Gram-negative Bacteria
Acinetobacter species
Bartonella bacilliformis
Brucella species
Campylobacter fetus
Enterobacter aerogenes
Escherichia coli
Francisella tularensis
Haemophilus ducreyi
Haemophilus influenzae
Klebsiella granulomatis
Klebsiella species
Neisseria gonorrhoeae
Shigella species
Vibrio cholerae
Yersinia pestis
Gram-positive Bacteria
Bacillus anthracis
Listeria monocytogenes
Streptococcus pneumoniae
Anaerobic Bacteria
Clostridium species
Fusobacterium fusiforme
Propionibacterium acnes
Other Bacteria
Nocardiae and other Actinomyces species
Borrelia recurrentis
Chlamydophila psittaci
Chlamydia trachomatis
Mycoplasma pneumoniae
Rickettsiae
Treponema pallidum
Treponema pallidum subspecies pertenue
Ureaplasma urealyticum
Parasites
Balantidium coli
Entamoeba species Susceptibility Testing For specific information regarding susceptibility test interpretive criteria, and associated test methods and quality control standards recognized by FDA for this drug, please see: http://www.fda.gov/STIC.
HOW SUPPLIED
Doxycycline capsules USP, 75 mg are opaque brown cap/opaque white body hard gelatin capsules size “2” having imprinting “A” on cap with black ink and “241” on body with black ink filled with yellow to brown granular powder. Each capsule contains doxycycline monohydrate equivalent to 75 mg doxycycline.

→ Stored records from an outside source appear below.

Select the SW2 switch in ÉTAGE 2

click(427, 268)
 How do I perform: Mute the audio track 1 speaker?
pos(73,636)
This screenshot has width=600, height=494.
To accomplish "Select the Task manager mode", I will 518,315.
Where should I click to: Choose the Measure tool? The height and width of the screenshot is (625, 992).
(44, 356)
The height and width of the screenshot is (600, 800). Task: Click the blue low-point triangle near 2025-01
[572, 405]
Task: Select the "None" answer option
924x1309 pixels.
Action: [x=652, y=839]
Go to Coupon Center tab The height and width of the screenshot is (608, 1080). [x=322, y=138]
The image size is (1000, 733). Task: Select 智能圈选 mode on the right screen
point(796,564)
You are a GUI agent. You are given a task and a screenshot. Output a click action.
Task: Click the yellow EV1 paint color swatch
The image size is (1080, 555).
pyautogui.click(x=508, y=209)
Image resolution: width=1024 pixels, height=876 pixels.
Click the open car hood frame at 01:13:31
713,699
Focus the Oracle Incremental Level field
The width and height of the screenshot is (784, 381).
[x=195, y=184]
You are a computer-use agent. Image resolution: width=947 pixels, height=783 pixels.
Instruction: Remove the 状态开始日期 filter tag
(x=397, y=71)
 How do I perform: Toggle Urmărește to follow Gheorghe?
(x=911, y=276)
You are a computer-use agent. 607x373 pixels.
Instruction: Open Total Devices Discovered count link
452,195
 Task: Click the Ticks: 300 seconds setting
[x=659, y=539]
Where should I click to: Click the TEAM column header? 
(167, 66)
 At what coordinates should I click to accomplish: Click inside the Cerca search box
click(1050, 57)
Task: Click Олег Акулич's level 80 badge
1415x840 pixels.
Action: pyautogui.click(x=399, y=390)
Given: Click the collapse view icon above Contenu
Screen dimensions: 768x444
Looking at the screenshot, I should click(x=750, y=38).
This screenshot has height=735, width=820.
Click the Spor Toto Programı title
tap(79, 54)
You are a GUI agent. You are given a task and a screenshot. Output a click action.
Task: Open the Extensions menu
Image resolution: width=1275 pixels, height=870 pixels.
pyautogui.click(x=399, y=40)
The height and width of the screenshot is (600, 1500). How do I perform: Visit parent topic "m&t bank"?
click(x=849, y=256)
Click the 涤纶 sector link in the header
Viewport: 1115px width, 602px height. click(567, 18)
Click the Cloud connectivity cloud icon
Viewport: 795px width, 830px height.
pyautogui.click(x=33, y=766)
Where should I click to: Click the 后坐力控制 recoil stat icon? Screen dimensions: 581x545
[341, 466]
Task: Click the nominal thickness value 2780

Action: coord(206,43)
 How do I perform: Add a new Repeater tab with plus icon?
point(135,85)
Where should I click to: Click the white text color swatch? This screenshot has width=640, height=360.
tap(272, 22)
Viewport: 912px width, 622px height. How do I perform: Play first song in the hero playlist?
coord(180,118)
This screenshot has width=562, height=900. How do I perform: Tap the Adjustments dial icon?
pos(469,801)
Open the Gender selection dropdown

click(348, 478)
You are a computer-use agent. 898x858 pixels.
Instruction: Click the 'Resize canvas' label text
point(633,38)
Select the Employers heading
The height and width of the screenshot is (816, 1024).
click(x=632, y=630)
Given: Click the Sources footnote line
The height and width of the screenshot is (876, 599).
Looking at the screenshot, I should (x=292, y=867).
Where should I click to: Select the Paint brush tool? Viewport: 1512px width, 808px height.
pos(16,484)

NDC 62332-249-30 bottle of 30 capsules
NDC 62332-249-31 bottle of 100 capsules
Doxycycline capsules USP, 100 mg are opaque brown cap/opaque yellow body hard gelatin capsules size “1” having imprinting “A” on cap with white ink and “242” on body with brown ink filled with yellow to brown granular powder. Each capsule contains doxycycline monohydrate equivalent to 100 mg doxycycline.
NDC 62332-250-30 bottle of 30 capsules
NDC 62332-250-50 bottles of 50 capsules
NDC 62332-250-60 bottle of 60 capsules
NDC 62332-250-61 bottle of 250 capsules
Store at 25°C (77°F); excursions permitted to 15° to 30°C (59° to 86°F) [see USP Controlled Room Temperature].
Dispense in a tight light- resistant container as defined in the USP/NF.